According to Attention Span Statistics, about 12 seconds and 593 words is all you'll get from your average reader. Make the most of it.
Press 1 for more options that don't make sense
Mark Evanier, writing Phone-A-Friend, describes the pain of navigating an automated telephone system. It strikes me how the user experience challenges of these systems are similar to those being faced by instructional designers created video-based instructions. The sequential nature of the instructions, the primitive navigational controls, the penalty for making an incorrect choice are present in both mediums. If you approached your company's answering system as a documentation problem, how would it differ from it's current implementation?
Museums for technical writers
Dawn Stevens, writing Your Documentation Belongs in a Museum! for CIDM, describes what technical writers can learn from the instructional design of museums. Highlights include supporting non-linear access, recognizing that not everyone wants to read so much, and keeping things fresh. Some good food for thought, for certain.
If you'd like to see some computer documentation that's in a museum, you're looking for Computer History Museum instead.
Another reason not to rely on FAQs
A reminder from Chicago artist Matt Fagan.
See also: Measuring Your FAQ
Writing to avoid trunca...
There's no surer sign of a sloppy engineer, and perhaps a tech writer sleepwalking through their job, then a UI string that doesn't fit in its allocated space. The anonymous example below is a good one. Detect End-of-What, exactly?
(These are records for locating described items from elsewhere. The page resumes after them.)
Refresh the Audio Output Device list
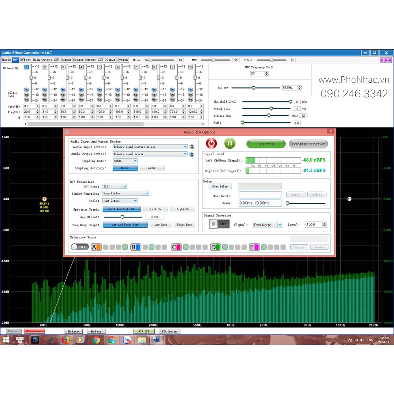The height and width of the screenshot is (394, 394). [x=192, y=154]
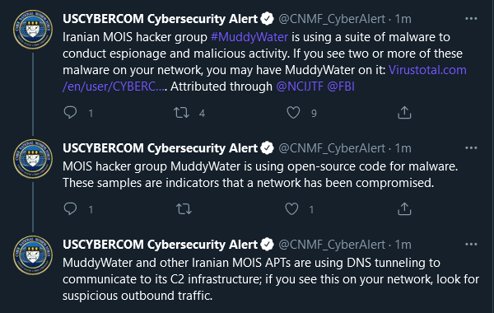Retweet the open-source code malware tweet
The width and height of the screenshot is (494, 313).
184,209
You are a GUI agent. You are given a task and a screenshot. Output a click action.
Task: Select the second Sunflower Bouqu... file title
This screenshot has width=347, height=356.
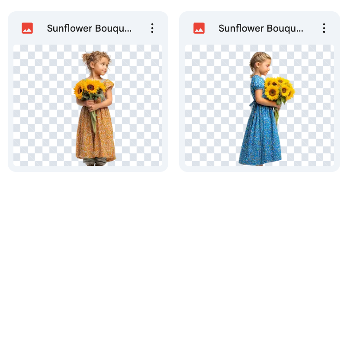tap(261, 29)
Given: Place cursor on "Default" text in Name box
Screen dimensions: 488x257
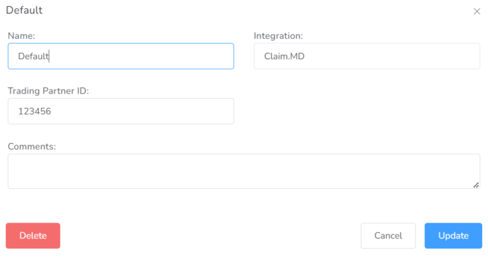Looking at the screenshot, I should coord(33,57).
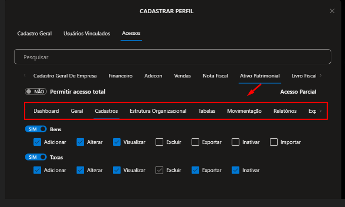Enable Excluir checkbox for Bens
Screen dimensions: 345x207
pos(159,142)
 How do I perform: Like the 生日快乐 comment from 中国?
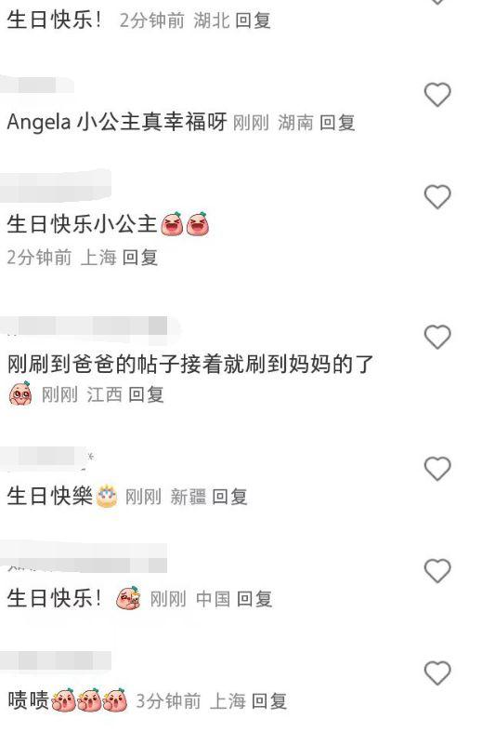pyautogui.click(x=437, y=570)
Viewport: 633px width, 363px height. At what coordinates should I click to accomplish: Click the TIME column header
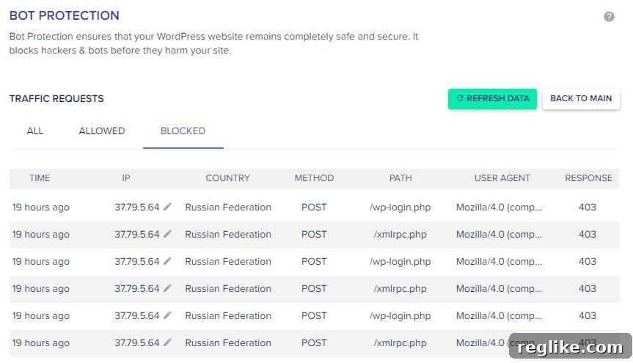coord(40,178)
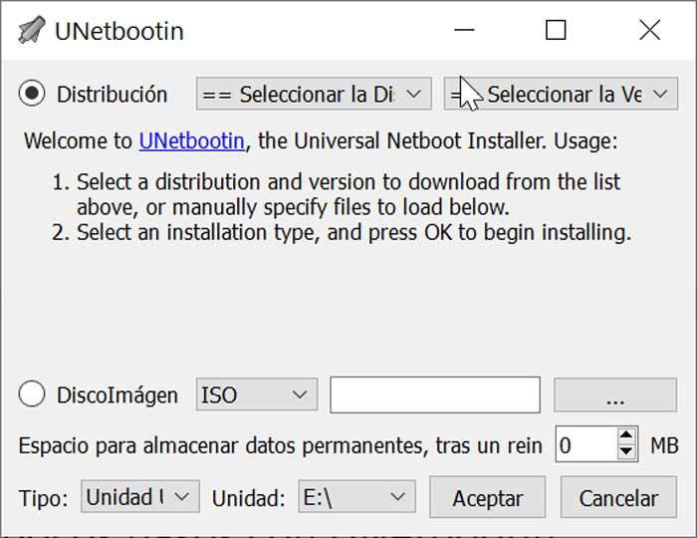Screen dimensions: 697x538
Task: Select the DiscoImágen radio button
Action: click(32, 395)
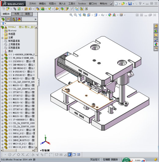
Task: Select the DisplayManager color ball tab
Action: (19, 20)
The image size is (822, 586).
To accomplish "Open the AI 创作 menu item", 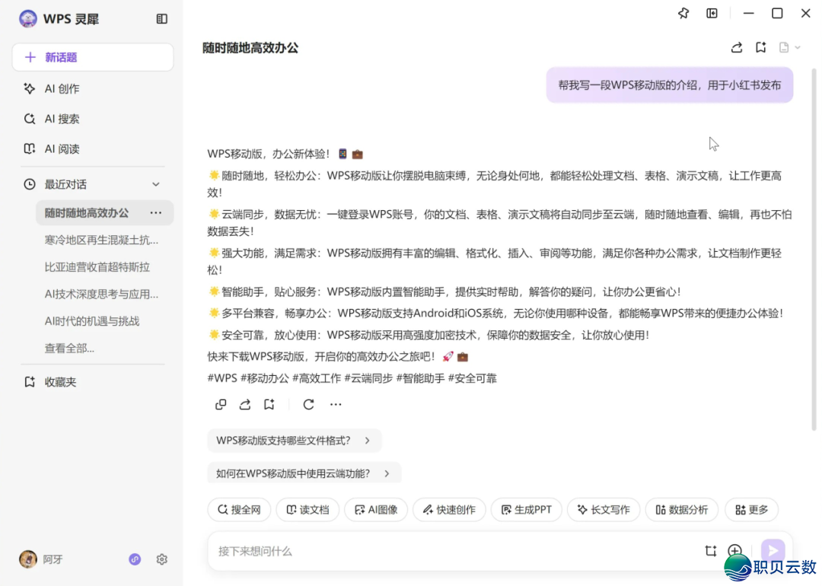I will coord(62,89).
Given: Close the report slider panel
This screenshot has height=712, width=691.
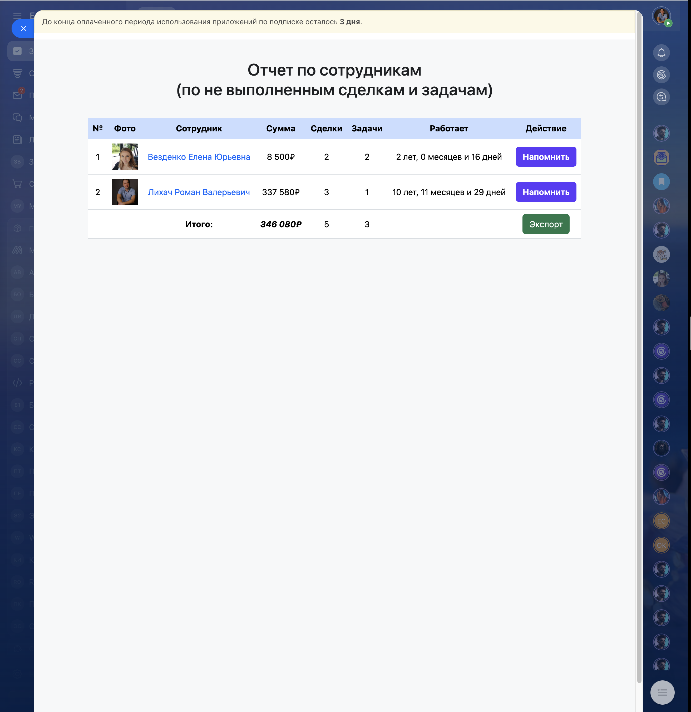Looking at the screenshot, I should [23, 28].
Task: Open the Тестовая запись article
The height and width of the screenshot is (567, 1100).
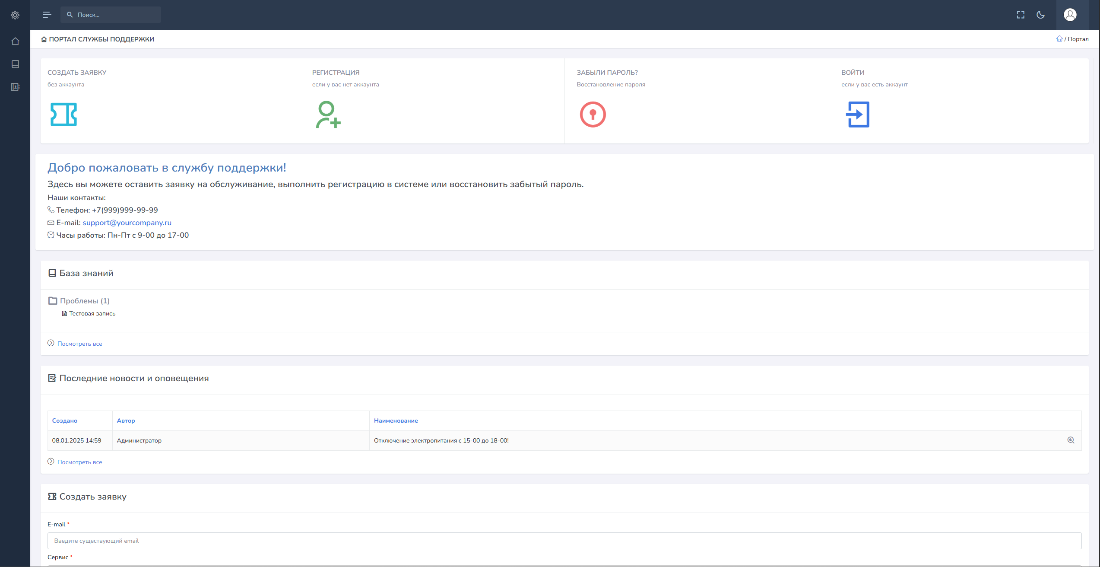Action: [x=92, y=314]
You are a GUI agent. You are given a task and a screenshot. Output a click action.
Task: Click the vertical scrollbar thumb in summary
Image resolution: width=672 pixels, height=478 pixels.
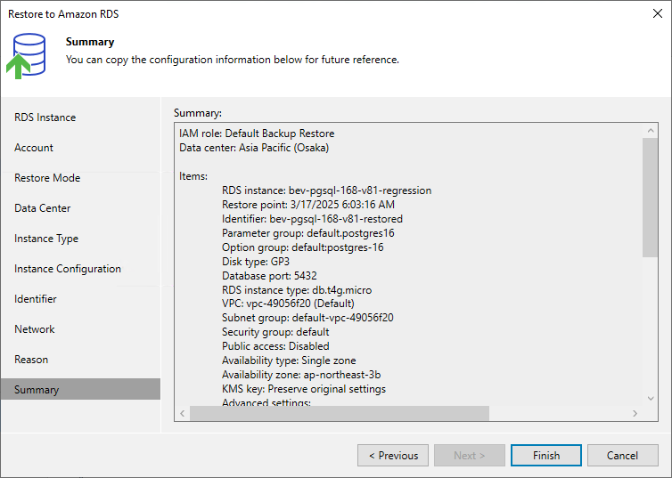650,196
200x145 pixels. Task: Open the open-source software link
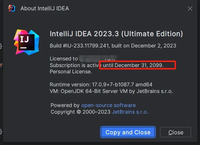pyautogui.click(x=108, y=105)
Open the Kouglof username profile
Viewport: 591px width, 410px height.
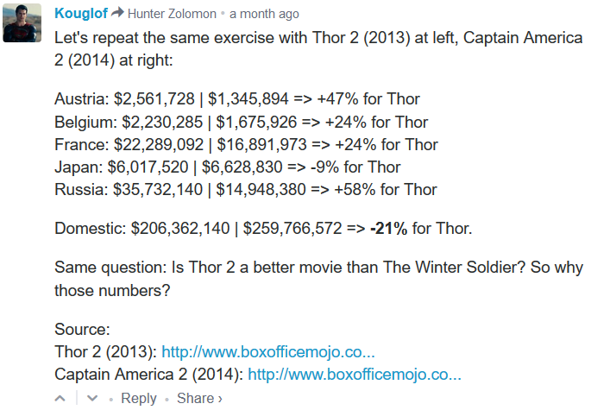click(81, 14)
Apple Style Guide 2013 released
Apple's in-house style guide, last publicly updated in 2009, is now available in a 2013 edition. Previously called "Apple Publications Style Guide," the introduction says the book has been renamed to reflect non-printed deliverables. It's available in PDF and browsable HTML.
See also: Justifying a Style Guide
Is text-speak really teh sux0r?
John McWhorter, a linguist, has a great TED Talk on the subject of "texting grammar" and how it compares to the traditional written word. It's easy to dismiss the evolving style, but McWorter's perspective just might change your mind. And we all know that technical writing is a bastion of old-school style.
The talk, "Txtng is killing language. JK!!!," is discussed (and embedded) at John August's Writing vs. Speaking.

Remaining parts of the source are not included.